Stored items
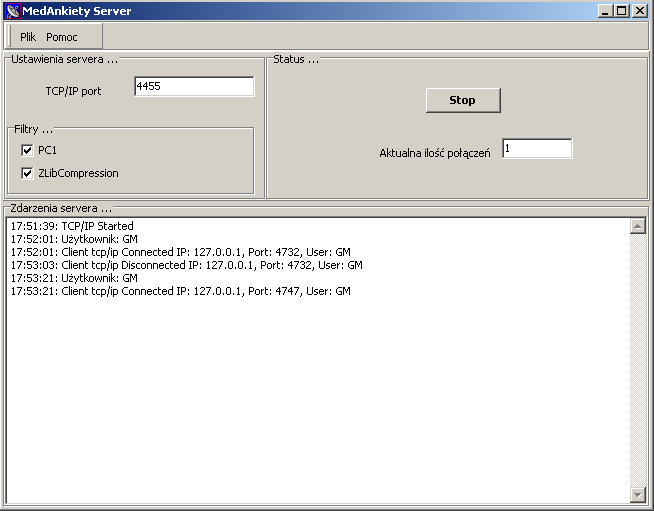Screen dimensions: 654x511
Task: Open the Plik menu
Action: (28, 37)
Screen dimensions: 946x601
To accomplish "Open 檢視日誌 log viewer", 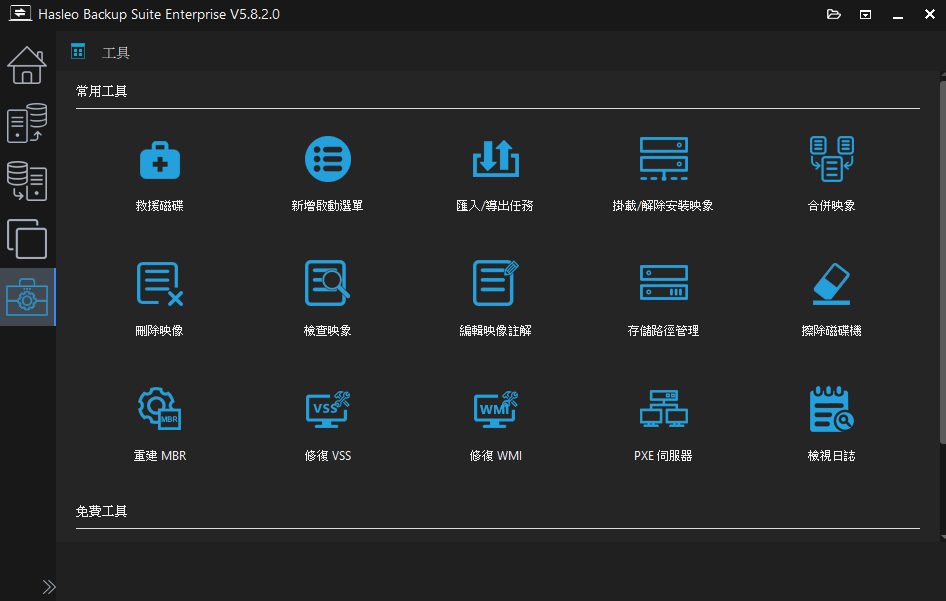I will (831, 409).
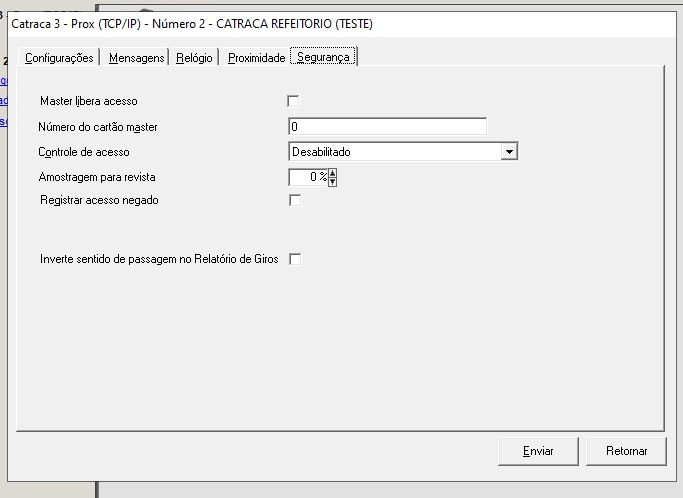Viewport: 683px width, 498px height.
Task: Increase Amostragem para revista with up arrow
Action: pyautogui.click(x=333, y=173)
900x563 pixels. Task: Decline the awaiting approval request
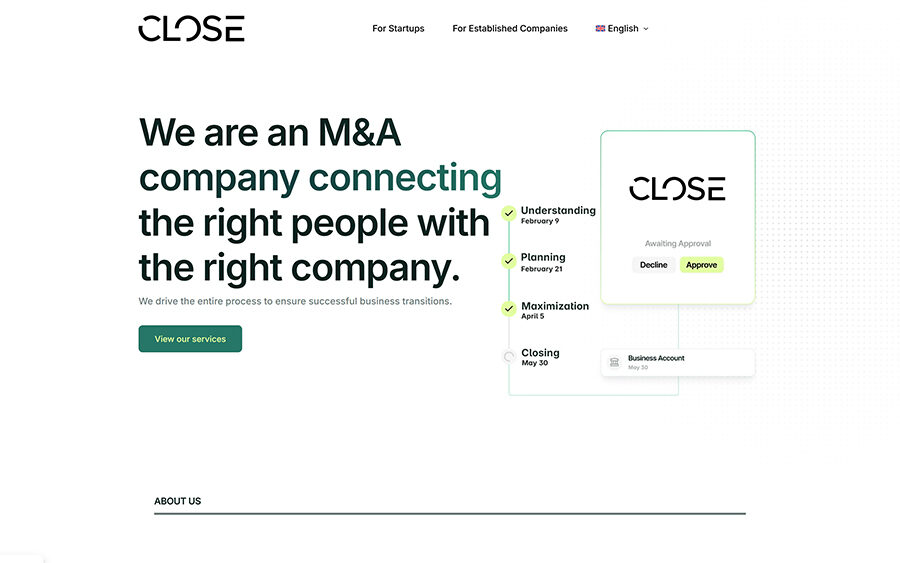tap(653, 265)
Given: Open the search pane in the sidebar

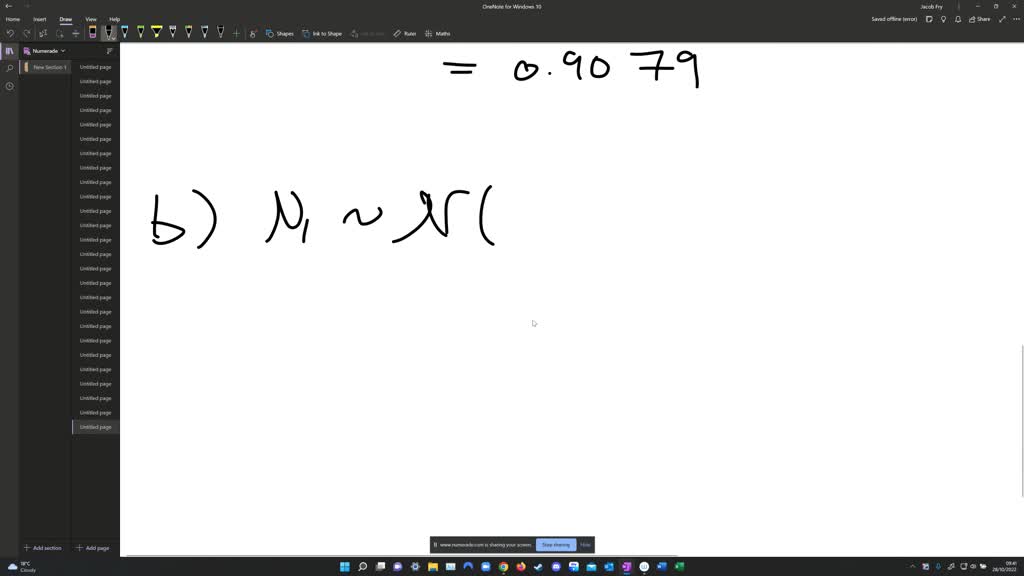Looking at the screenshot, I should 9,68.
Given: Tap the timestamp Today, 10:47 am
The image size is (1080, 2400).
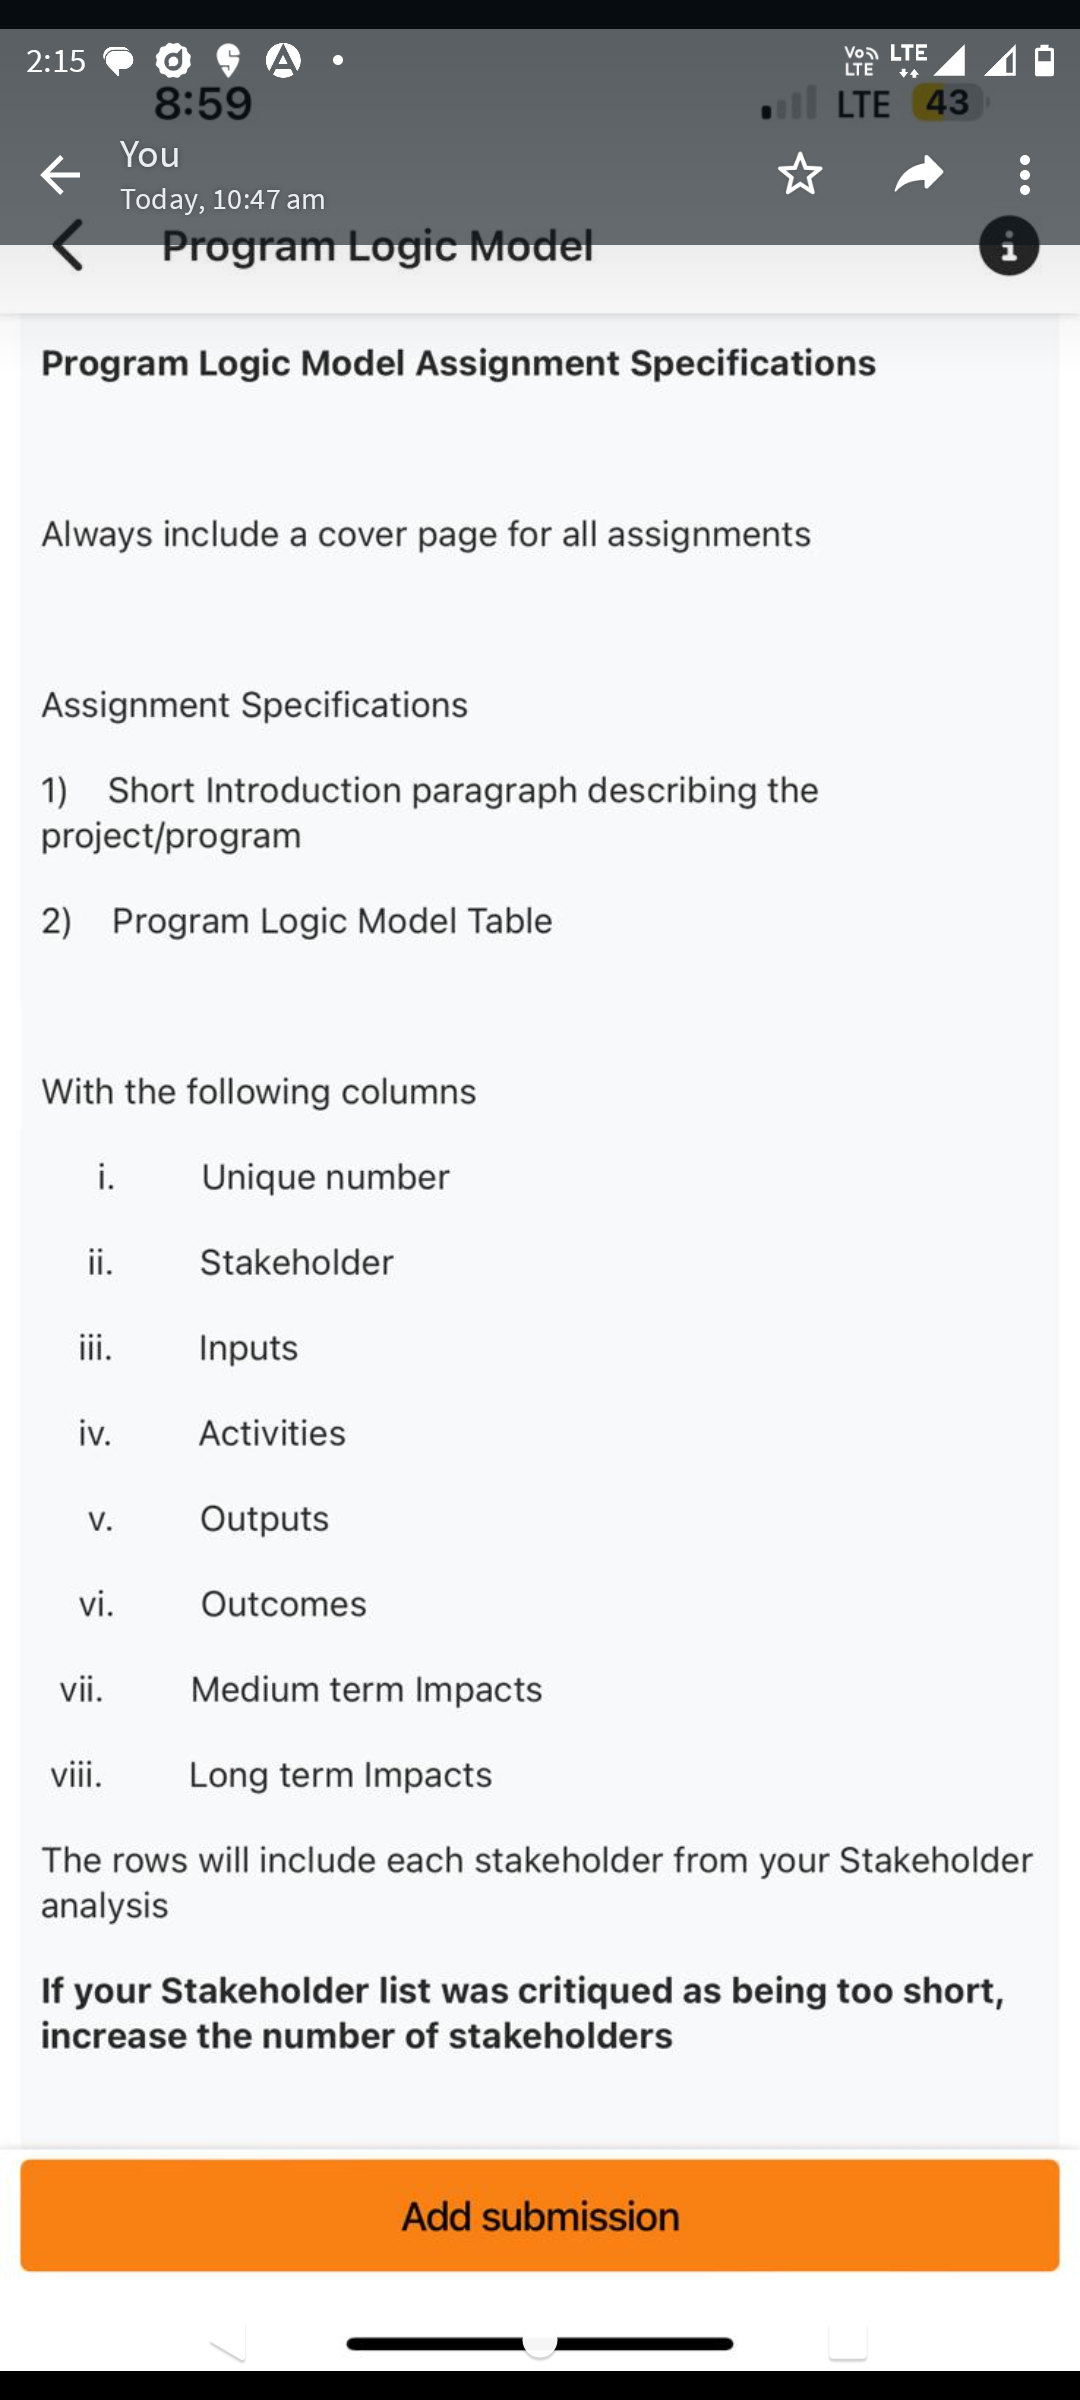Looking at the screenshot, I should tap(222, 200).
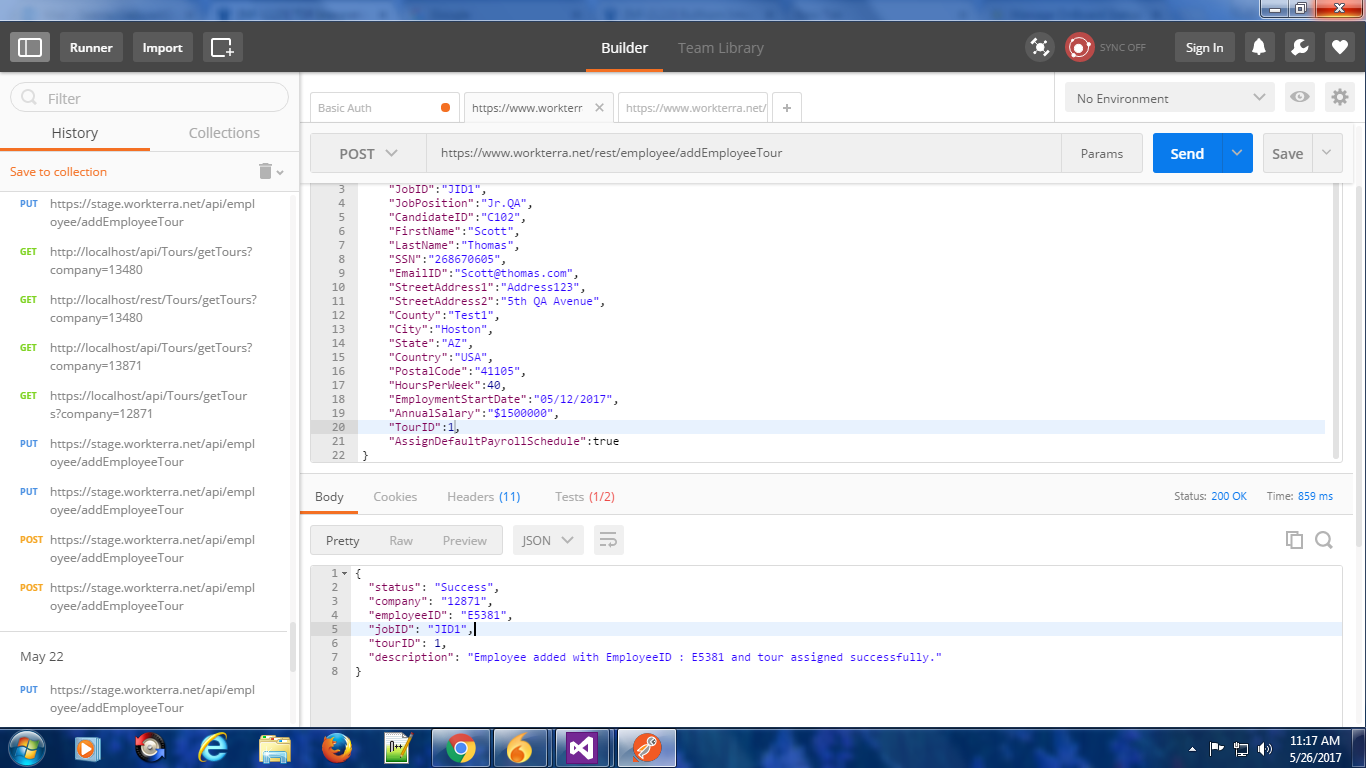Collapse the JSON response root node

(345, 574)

▶ [TO DO]
With the pictures excluded, transcribe word for word only the lines from the one containing "Given: Tap the timestamp Today, 10:47 am" through the last line of the records.

▶ [REPLY]
Given: Tap the timestamp Today, 10:47 am
The image size is (1080, 2400).
Looking at the screenshot, I should tap(222, 200).
Collapse the JSON response root node

(345, 574)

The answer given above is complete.